[Begin EXCERPT]

The next witness for the prosecution was Amelia Laurer, who had run a combination gas station and general store on Philadelphia Avenue in Egg Harbor City for twenty-five years. She testified that Ernie had tried to purchase .30-caliber carbine ammunition at her establishment in late October or early November. William and Mary Kolbe, who owned a sporting goods store on French Street in Hammonton, later told the court that the accused tried to buy the same type of ammunition from them on a Wednesday afternoon in November. Kolbe said he told the defendant that kind of ammunition was military-issue and, as a result, was unavailable in retail stores.
Marie Coia confirmed her husband's testimony when she later took the stand. She related the events that had occurred the day before the shootings and Ernie's arrival at their house on the night of Friday, November 17, 1950. She recalled meeting Ernie for the first time in August 1948 and said she often saw him after that either at the Mazzoli farm or at her house. When Sahl tried to prove that there was bad blood between the two families, she denied his claim that her husband was not speaking with Pearl Mazzoli in 1948. According to Marie, "In the wintertime we did visiting a little more often, but in the summertime they have a big farm and they are busy, and we were busy, and we didn't see each other too often." Despite the defense counsel's continuing effort to trip her up during cross-examination, Marie maintained that the two families were on good terms.
In order to refute Sahl's position that Ernie was mentally unfit and incapable of planning such a heinous crime, Hannold then called the defendant's former employer to the stand. Tony D'Augustine, a Vineland resident for about twenty-five years, had opened his appliance store in Landisville in 1945. He sold a range of General Electric appliances, as well as televisions and hot water heaters. Tony testified that he first met the defendant in 1948. Ernie started working for him parttime in December 1949, but four months later, Tony hired him full-time. He explained that Ernie had attended a four-week school run by General Electric in Philadelphia to become better acquainted with the distributor's products. Ernie quickly proved that he had a knack for fixing appliances, so on March 25, 1950, Tony hired him as a serviceman for $1 an hour. Since he seemed equally skilled at selling, Ernie received a ten percent commission for every appliance he sold.

[End EXCERPT]

Repeat the passage from the trial testimony text starting at "The next witness" and ending at "in retail stores.". The material that comes next has no connection to the trial testimony text.

[Begin STORED DATA]

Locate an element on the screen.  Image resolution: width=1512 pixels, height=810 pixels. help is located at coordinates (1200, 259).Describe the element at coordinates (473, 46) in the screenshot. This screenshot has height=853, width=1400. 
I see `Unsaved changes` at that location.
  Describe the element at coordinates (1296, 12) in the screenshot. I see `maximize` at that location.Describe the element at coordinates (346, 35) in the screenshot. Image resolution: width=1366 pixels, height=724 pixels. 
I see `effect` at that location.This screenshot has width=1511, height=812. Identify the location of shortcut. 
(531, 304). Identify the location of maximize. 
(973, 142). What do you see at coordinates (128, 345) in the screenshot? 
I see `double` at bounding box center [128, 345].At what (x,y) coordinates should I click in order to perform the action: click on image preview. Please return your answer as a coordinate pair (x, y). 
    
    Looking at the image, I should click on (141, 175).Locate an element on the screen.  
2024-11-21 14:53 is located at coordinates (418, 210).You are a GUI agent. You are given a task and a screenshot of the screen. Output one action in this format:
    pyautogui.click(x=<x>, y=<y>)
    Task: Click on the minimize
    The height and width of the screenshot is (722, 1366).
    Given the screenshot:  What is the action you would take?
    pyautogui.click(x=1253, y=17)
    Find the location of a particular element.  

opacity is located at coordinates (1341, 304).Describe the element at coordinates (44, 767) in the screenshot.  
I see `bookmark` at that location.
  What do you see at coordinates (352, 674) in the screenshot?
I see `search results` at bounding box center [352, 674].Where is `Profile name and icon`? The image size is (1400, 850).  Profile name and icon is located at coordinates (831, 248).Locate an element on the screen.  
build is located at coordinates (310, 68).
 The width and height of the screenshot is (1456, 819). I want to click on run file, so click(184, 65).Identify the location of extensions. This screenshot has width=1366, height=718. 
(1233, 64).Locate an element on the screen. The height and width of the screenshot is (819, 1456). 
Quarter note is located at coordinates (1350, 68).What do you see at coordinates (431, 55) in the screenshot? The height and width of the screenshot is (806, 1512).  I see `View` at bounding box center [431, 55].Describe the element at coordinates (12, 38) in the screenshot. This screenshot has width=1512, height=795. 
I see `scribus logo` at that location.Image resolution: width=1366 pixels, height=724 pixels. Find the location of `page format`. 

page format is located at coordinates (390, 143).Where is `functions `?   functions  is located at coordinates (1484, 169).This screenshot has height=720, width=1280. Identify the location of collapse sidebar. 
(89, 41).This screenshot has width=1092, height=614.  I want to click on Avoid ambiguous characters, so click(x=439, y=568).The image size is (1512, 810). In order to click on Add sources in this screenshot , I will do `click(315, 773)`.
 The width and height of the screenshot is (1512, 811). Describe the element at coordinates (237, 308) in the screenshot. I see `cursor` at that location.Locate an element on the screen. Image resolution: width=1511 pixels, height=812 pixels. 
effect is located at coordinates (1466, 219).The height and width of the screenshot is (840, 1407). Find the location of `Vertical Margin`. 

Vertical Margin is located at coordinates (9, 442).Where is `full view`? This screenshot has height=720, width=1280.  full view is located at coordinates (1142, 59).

[End STORED DATA]

PROBLEM SOLUTION
The next witness for the prosecution was Amelia Laurer, who had run a combination gas station and general store on Philadelphia Avenue in Egg Harbor City for twenty-five years. She testified that Ernie had tried to purchase .30-caliber carbine ammunition at her establishment in late October or early November. William and Mary Kolbe, who owned a sporting goods store on French Street in Hammonton, later told the court that the accused tried to buy the same type of ammunition from them on a Wednesday afternoon in November. Kolbe said he told the defendant that kind of ammunition was military-issue and, as a result, was unavailable in retail stores.